## PROBLEM TO WORK ON
Only the lines from the one containing "Task: Hide the 网格 layer item" through the last line of the data below belong in your answer, copied exactly and without pictures.

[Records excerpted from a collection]
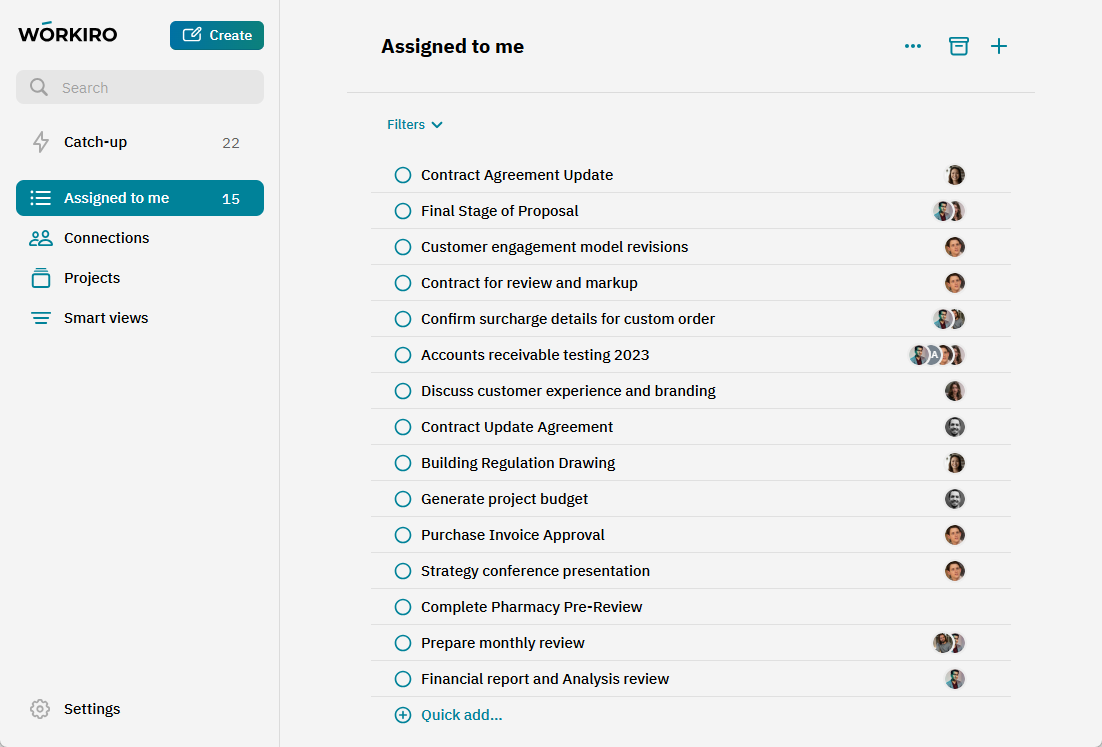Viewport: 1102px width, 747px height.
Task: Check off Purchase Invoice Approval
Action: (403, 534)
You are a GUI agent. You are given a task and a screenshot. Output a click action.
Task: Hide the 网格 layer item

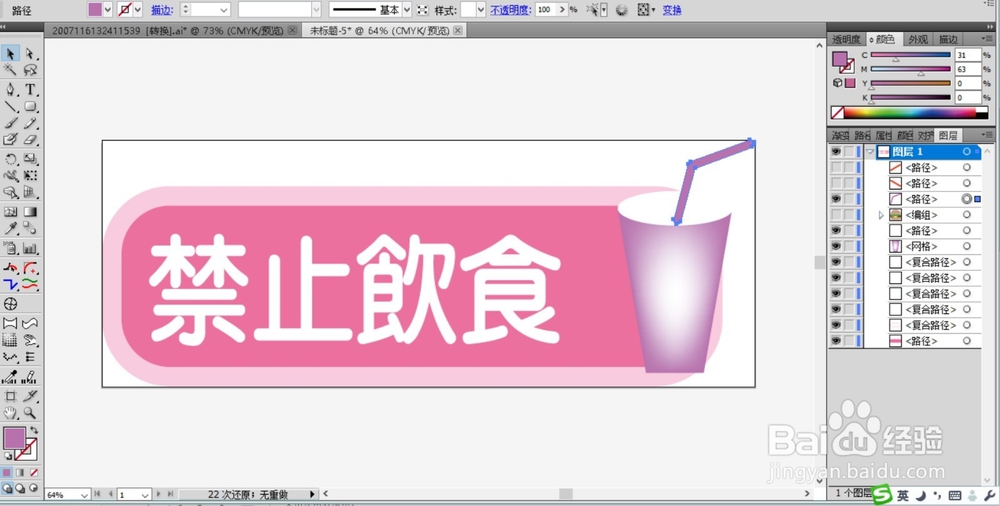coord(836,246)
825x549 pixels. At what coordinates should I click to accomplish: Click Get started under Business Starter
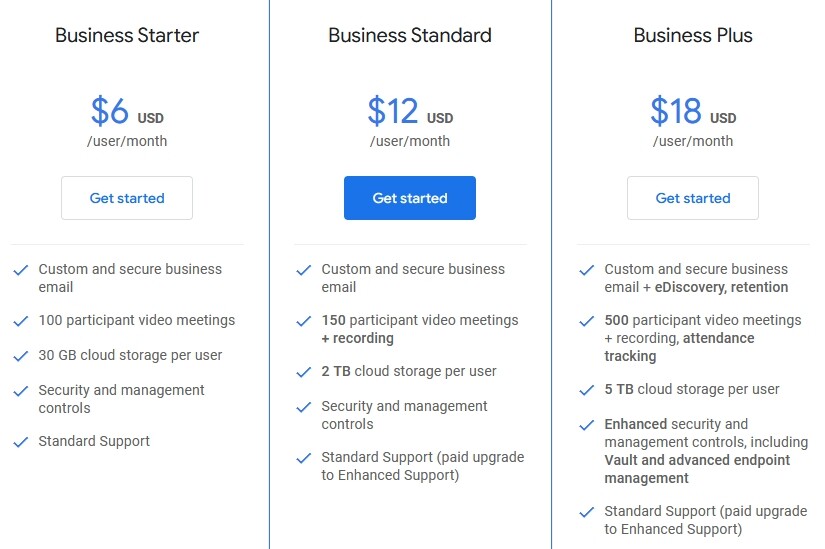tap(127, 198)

## FINISHED EXERCISE
Task: Hide the 网格 layer item

coord(836,246)
825x549 pixels. At what coordinates should I click to accomplish: Click Get started under Business Starter
tap(127, 198)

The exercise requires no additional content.